А пока, освободившись от тяжести забоя, Мамон присел возле неё на краешек тахты, он думал об Адаме, Еве... о бутылочке…  В настрое: продать немецкие кинжалы, иль штыки. Намедни видел он во сне себя и Ноя. Не дурно они плыли по реке. Из вермута кипящего настоя… парами он дышал, о кубке он мечтал. Мечтал о лучшем, - сладком Каберне. А берега, покрытые гробами, остались в стороне.  Как ноет от безденежья душа. А пиво «рижское» в отстое … страна была жива… а пучило живот, бурдюк спускался до колен, а благо к сути ближе нажало на свисток. Вот вам урок. И питерский комок…не крепок, всмятку задал и нам загадку. Бравирует комок народ… сам искренно себе промежность тешит - лижет. Горька судьба у тех, кто жопу им же лижет на тысячелетний срок. Иуды питерские к аду все же ближе... а жадность их наследственный парок. И тень в Манхеттене им ближе. А Ленинград? - потухший уголек.

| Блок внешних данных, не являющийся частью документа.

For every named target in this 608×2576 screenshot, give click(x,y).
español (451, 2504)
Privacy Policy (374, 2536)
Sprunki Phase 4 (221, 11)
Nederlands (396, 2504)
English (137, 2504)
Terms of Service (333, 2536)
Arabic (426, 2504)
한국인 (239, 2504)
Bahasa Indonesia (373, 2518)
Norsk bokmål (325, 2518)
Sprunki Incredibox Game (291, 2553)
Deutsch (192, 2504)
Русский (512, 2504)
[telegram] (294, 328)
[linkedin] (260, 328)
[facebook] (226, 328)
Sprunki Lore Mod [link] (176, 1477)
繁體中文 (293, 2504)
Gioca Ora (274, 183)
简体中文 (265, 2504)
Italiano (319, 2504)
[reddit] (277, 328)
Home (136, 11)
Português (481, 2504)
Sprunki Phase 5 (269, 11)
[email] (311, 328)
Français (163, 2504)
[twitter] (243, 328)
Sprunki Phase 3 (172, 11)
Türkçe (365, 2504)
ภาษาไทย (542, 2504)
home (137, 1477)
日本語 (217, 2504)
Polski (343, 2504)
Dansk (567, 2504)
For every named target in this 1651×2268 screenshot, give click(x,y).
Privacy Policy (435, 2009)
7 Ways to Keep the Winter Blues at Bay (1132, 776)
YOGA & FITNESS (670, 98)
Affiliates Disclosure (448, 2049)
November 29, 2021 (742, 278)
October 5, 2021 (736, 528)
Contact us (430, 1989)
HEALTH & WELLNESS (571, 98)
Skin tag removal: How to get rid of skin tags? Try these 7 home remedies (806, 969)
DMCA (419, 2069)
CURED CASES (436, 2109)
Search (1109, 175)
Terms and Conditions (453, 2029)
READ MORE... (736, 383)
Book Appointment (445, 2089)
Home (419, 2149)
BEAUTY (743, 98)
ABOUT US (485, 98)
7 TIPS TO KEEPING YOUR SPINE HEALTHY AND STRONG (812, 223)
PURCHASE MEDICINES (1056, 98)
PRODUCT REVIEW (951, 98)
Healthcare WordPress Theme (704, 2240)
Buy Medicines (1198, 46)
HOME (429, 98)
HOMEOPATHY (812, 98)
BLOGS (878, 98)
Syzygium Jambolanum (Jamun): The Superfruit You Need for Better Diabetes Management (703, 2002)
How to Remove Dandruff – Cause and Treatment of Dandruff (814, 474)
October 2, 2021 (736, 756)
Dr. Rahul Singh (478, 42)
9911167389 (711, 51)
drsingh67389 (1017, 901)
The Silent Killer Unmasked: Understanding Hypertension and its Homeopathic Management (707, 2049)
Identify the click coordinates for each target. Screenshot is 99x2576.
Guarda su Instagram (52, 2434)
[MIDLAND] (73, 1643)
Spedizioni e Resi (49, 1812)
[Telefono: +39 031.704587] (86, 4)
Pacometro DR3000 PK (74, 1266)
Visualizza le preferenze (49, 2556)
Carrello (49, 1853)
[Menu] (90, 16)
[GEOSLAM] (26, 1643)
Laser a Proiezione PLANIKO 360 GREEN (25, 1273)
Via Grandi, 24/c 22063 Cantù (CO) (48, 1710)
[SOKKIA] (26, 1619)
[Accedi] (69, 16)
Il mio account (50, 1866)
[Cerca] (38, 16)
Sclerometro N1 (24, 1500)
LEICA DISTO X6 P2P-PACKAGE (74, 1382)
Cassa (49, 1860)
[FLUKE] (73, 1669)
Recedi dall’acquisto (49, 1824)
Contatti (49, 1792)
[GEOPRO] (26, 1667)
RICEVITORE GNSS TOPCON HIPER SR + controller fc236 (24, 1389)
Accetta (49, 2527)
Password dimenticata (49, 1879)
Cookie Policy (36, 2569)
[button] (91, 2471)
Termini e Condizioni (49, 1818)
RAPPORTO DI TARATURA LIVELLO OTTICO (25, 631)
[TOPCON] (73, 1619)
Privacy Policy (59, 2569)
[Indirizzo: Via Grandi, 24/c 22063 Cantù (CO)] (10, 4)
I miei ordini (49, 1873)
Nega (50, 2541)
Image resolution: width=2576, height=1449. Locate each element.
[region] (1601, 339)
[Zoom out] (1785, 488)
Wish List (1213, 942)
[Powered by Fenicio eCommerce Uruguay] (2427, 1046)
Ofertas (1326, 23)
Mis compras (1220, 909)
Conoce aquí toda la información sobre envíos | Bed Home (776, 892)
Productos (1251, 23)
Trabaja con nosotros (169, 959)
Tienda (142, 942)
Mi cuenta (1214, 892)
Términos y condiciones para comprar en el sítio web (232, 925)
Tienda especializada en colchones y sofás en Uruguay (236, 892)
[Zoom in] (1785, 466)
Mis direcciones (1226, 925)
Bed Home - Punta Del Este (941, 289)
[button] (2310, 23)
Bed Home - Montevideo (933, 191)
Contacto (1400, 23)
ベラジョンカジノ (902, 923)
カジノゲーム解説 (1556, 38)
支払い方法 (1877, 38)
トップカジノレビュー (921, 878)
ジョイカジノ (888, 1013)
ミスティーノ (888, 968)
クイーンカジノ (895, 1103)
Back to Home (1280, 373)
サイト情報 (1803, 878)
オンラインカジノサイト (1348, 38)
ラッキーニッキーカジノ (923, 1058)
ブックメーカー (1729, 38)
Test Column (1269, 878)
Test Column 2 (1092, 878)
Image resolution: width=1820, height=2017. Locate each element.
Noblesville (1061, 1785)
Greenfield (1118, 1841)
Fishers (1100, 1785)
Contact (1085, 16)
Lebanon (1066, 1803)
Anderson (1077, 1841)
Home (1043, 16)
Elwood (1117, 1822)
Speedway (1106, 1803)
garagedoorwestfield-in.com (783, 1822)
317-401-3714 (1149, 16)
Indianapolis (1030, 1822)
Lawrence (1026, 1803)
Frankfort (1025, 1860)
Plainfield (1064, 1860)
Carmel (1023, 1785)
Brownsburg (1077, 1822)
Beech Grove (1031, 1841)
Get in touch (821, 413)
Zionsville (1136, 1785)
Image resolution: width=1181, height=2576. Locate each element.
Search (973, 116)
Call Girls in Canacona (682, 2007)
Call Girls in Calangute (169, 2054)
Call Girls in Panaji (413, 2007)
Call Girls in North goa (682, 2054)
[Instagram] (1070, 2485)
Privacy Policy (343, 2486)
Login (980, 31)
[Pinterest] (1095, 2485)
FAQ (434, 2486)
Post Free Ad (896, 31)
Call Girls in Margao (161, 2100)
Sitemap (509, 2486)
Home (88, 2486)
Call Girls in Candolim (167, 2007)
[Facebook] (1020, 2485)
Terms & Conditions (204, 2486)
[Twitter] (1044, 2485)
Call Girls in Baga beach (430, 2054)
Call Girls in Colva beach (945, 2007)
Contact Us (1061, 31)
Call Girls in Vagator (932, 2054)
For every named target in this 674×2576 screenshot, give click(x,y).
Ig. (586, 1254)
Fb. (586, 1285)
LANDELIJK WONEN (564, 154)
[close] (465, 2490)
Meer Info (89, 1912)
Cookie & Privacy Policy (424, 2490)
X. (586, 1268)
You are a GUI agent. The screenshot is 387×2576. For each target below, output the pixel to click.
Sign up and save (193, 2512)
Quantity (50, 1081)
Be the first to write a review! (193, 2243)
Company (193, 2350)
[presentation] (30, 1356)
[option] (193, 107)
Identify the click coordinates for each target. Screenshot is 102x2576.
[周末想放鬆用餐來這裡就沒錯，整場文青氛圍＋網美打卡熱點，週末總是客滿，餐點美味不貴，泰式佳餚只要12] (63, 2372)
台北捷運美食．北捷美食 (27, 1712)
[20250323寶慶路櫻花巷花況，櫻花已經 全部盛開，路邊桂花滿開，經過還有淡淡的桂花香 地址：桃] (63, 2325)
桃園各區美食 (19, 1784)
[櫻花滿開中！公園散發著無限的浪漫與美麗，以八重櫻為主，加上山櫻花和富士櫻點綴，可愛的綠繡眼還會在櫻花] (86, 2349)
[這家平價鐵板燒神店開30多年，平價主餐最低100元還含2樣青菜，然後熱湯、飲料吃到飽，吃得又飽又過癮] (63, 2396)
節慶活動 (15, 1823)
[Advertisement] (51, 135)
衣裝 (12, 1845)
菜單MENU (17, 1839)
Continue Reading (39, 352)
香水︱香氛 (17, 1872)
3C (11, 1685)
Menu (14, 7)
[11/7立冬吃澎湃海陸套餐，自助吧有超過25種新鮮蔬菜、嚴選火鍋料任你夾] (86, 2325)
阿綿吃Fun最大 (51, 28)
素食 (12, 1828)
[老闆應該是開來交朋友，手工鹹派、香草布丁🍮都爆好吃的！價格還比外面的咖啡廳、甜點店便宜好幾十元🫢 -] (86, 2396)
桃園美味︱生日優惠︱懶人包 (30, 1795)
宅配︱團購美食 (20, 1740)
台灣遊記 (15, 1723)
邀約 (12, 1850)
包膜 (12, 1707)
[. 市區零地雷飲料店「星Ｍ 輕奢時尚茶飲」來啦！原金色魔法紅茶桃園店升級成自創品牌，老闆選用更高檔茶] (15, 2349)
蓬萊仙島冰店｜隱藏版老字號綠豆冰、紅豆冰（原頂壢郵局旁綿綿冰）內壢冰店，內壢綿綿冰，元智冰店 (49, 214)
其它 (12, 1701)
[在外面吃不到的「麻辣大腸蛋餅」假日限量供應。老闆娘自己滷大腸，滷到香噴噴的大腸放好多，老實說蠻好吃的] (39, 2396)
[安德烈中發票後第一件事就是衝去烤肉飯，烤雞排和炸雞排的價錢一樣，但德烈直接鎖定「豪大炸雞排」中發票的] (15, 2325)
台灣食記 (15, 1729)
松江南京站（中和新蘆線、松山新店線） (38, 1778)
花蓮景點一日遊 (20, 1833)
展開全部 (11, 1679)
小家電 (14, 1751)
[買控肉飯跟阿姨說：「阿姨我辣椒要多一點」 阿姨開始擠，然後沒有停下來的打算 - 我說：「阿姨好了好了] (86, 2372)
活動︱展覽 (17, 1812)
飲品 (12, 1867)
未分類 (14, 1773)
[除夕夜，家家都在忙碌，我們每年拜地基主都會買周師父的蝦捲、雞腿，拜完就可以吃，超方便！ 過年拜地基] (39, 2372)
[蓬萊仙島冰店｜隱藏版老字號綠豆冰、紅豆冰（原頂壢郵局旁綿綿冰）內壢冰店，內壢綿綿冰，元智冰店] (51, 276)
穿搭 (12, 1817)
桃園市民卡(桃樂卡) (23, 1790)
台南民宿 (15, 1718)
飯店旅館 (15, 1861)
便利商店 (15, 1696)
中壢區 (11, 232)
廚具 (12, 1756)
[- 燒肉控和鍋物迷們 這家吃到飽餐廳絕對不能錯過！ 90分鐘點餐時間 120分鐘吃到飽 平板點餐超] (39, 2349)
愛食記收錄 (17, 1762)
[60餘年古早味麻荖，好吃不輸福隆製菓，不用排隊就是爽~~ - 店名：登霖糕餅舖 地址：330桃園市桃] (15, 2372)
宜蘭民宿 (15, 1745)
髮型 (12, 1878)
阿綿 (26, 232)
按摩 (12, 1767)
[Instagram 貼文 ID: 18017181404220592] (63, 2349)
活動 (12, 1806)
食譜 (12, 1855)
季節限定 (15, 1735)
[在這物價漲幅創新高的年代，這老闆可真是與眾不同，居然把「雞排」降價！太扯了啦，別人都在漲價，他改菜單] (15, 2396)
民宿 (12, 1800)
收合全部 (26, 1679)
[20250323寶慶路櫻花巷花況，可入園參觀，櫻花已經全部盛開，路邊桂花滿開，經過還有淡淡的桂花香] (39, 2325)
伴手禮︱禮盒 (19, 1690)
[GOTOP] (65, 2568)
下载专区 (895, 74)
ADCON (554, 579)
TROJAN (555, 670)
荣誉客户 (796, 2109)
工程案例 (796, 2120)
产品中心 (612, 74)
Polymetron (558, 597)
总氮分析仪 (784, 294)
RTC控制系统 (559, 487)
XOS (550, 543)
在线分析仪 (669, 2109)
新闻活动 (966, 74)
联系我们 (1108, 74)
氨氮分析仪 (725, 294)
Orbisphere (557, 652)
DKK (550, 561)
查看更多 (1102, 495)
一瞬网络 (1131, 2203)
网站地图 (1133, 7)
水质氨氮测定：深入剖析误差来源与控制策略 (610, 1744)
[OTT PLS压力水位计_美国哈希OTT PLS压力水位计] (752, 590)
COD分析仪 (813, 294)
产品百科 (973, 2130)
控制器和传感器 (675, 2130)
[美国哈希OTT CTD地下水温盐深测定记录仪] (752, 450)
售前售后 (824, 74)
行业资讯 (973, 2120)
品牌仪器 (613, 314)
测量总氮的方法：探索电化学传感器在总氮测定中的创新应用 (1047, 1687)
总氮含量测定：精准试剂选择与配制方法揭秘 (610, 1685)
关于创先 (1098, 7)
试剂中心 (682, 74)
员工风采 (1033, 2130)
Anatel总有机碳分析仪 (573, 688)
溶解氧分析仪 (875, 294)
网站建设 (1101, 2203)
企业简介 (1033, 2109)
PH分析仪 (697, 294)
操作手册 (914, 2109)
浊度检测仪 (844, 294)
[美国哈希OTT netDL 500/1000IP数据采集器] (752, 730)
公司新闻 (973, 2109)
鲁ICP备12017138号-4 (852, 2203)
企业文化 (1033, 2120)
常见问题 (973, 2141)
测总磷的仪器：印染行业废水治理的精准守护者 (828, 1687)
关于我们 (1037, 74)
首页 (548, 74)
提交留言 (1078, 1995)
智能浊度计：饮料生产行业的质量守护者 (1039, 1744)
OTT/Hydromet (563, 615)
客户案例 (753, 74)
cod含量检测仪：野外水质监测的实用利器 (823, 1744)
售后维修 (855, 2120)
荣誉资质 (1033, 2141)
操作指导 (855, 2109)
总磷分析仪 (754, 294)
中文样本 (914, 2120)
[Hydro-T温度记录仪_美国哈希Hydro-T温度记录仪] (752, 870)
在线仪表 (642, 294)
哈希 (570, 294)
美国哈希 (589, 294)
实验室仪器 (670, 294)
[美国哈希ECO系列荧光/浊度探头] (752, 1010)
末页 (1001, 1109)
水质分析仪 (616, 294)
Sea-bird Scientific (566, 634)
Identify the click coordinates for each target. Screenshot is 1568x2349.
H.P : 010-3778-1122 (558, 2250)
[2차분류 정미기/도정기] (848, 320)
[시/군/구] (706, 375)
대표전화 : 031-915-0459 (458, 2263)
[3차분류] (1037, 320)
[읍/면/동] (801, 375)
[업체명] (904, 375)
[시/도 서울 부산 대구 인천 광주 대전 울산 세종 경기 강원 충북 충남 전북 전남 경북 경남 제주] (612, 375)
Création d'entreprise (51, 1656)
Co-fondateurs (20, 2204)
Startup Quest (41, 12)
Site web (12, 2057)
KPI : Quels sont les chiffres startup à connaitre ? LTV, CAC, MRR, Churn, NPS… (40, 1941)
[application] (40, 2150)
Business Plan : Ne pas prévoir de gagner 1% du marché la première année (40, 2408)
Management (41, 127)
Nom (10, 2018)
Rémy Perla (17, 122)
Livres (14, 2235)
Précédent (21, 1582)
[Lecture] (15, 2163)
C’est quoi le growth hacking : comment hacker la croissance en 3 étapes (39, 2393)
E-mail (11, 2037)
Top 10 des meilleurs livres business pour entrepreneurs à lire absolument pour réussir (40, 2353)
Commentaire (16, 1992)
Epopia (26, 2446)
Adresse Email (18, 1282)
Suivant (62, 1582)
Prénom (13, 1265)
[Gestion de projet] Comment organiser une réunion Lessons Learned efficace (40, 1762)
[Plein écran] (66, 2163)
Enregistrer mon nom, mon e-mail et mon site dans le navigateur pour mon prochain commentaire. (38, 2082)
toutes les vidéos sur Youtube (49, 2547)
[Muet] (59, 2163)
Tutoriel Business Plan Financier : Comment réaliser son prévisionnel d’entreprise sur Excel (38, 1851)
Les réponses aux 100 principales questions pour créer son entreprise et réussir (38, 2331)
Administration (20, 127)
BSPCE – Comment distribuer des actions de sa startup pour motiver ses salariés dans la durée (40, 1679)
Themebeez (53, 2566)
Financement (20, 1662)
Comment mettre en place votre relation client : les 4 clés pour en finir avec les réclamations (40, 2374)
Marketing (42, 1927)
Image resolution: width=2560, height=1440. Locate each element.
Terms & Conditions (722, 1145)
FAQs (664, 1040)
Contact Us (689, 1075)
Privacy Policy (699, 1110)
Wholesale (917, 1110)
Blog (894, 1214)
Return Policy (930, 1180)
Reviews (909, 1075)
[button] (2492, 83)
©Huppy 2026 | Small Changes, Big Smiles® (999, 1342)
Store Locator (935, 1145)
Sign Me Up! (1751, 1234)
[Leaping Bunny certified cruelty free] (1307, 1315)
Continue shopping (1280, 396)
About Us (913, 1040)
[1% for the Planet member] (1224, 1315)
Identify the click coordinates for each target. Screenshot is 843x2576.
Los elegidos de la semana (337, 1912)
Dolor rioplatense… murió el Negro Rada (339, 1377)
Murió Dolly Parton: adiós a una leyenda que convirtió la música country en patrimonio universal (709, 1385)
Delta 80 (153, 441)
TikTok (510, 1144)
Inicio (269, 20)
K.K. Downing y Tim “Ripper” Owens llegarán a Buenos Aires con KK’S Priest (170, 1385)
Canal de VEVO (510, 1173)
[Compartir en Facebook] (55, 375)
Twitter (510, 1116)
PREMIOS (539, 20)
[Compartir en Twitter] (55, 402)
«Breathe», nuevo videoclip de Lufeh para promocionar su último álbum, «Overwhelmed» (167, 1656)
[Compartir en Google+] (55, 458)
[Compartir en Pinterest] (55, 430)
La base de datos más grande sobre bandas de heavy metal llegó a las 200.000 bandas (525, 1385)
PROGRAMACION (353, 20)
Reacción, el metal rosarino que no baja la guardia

Мамон чувствовал себя натружено - усталым… и таял будто снег попыхивая жаром. По формам он соскучился таким… тут надо быть отравлено слепым… чтоб явное не видеть. Она по-прежнему сопит, устала баба- спит… а я жую онучу. Расширил горизонт прижался к ней покруче и так уснул. Так времечко летит минуты не сочтешь. Мамон очнулся, грудь щекочет спину, перевернулся, алый рот в картину и жар в парилке, ставь быстрей свечу. Спустился вниз, там фиговый листок смахнул вихрь- ветерок. И он по праву грешника, приблизил уголек, вошел, влез с корнем в печку. От помутнения в мозгу две особи невинного размера лежали не в стогу, на сцене, на премьере.

Мамон очнулся от толчка. Был ослеплен средь ночи светом, стрекотом сверчка. Какая-то братва, смеялась и шутила. В нем в раз душа пред яркостью остыла… под ложечкой сосет, в ребре судьбины вилы, а в жопе граммофон. Но кто –то сзади обнимает мило, мнет кудри на его груди и шепчет тихо - лихо «Ты мой герой!» Мой милый Мастроянни, мой Фредерика… фаллос- самурай.